Data Transfer Nodes¶
The data transfer nodes are NERSC servers dedicated to performing transfers between NERSC data storage resources such as HPSS and the NERSC Global Filesystem (NGF), and storage resources at other sites. These nodes are being managed (and monitored for performance) as part of a collaborative effort between ESnet and NERSC to enable high performance data movement over the high-bandwidth 100Gb ESnet wide-area network (WAN).
All DTNs have :
- Two 100-gigabit ethernet links for transfers to internet
- Two 10-gigabit ethernet links to transfer to NERSC internal resources (HPSS)
- Two FDR IB connections to the global filesystem
- One FDR IB connection to Cori scratch /global/cscratch1
Similar to other NERSC systems, shell configuration files ("dot files") are under the control of NERSC; users should only modify ".ext" files.
There are four data transfer nodes available for interactive use (e.g. via ssh) at dtn0[1-4].nersc.gov, and a pool of nodes used for automated transfer services like Globus.
All NERSC users are automatically given access to the data transfer nodes. The nodes support both interactive use via SSH (direct login) or data transfer using GridFTP services; however, we recommend using Globus for large data transfers.
Available File Systems¶
The NERSC data transfer nodes provide access to global home, global common, the project and projecta directories, and Cori scratch system.

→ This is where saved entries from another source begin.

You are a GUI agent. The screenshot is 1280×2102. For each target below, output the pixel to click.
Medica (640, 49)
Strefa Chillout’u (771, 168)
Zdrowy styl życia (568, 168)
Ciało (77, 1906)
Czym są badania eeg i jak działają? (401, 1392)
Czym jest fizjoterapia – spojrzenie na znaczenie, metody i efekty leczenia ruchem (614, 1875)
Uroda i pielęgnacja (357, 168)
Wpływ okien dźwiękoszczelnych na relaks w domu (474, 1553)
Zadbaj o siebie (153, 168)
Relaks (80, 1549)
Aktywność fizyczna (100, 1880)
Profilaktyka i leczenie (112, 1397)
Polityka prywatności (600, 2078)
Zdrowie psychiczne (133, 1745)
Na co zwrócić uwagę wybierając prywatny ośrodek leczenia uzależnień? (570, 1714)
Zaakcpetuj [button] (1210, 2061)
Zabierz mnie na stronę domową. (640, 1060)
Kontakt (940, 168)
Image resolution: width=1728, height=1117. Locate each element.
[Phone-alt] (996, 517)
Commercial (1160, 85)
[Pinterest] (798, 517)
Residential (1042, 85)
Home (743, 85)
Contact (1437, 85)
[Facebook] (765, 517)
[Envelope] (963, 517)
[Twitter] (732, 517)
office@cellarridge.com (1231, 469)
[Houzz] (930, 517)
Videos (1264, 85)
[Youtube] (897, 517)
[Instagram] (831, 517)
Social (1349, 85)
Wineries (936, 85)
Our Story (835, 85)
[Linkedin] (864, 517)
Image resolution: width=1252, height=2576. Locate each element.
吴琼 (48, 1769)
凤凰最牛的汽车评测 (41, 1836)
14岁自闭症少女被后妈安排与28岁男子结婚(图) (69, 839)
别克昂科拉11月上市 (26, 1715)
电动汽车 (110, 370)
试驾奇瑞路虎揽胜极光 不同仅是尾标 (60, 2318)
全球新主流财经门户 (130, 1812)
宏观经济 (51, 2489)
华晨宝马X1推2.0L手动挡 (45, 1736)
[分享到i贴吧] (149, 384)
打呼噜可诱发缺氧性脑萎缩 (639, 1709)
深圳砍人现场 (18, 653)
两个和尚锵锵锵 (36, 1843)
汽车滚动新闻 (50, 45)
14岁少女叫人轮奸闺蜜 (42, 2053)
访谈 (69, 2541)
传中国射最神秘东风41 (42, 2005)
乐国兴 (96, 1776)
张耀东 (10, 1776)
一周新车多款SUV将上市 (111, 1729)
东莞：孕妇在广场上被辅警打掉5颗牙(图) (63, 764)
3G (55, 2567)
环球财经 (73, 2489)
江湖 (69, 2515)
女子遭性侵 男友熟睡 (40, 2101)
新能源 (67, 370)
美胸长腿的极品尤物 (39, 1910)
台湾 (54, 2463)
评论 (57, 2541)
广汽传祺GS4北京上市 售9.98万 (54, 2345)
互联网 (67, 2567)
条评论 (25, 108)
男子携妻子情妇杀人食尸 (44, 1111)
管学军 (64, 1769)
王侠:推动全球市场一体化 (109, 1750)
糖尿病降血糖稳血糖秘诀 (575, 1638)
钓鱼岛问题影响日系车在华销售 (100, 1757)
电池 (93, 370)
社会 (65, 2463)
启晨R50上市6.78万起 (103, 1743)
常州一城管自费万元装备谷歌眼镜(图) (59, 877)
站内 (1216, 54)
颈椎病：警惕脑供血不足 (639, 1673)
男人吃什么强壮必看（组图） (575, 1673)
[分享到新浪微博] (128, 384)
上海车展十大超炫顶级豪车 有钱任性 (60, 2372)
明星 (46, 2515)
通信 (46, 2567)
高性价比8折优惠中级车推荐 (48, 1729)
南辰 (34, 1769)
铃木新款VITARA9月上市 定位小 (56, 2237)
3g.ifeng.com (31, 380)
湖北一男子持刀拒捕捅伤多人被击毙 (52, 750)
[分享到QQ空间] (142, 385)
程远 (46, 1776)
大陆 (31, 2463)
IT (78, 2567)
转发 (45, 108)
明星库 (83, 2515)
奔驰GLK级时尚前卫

Please note that /tmp is very small. Although certain common tools (e.g., vi) use /tmp for temporary storage, users should never explicitly use /tmp for data.
File Transfer Software¶
For most cases, we recommend Globus because it provides the best transfer rates. It makes transfers trivial so users do not have to learn command line options for manual performance tuning. Globus also does automatic performance tuning and has been shown to perform comparable to -- or even better (in some cases) than -- expert-tuned GridFTP. Users can also use GridFTP to transfer large files by hand.
For smaller files you can use Secure Copy (
scp) or Secure FTP (
rsync to transfer files between two hosts.
In order to keep the data transfer nodes performing optimally for data transfers, we request that users restrict interactive use of these systems to tasks that are related to preparing data for transfer or are directly related to data transfer of some form or fashion. Examples of intended usage would be running python scripts to download data from a remote source, running client software to load data from a file system into a remote database, or compressing (gzip) or bundling (tar) files in preparation for data transfer. Examples of what should not be done include running a database on the server to do data processing, or running tests that saturate the nodes resources. The goal is to maintain data transfer systems that have adequate memory and CPU available for interactive user data transfers.
If you need a space for a more complex workflow, NERSC has dedicated workflow nodes. If you would like access to these nodes, please fill out the Workflow Access Request Form.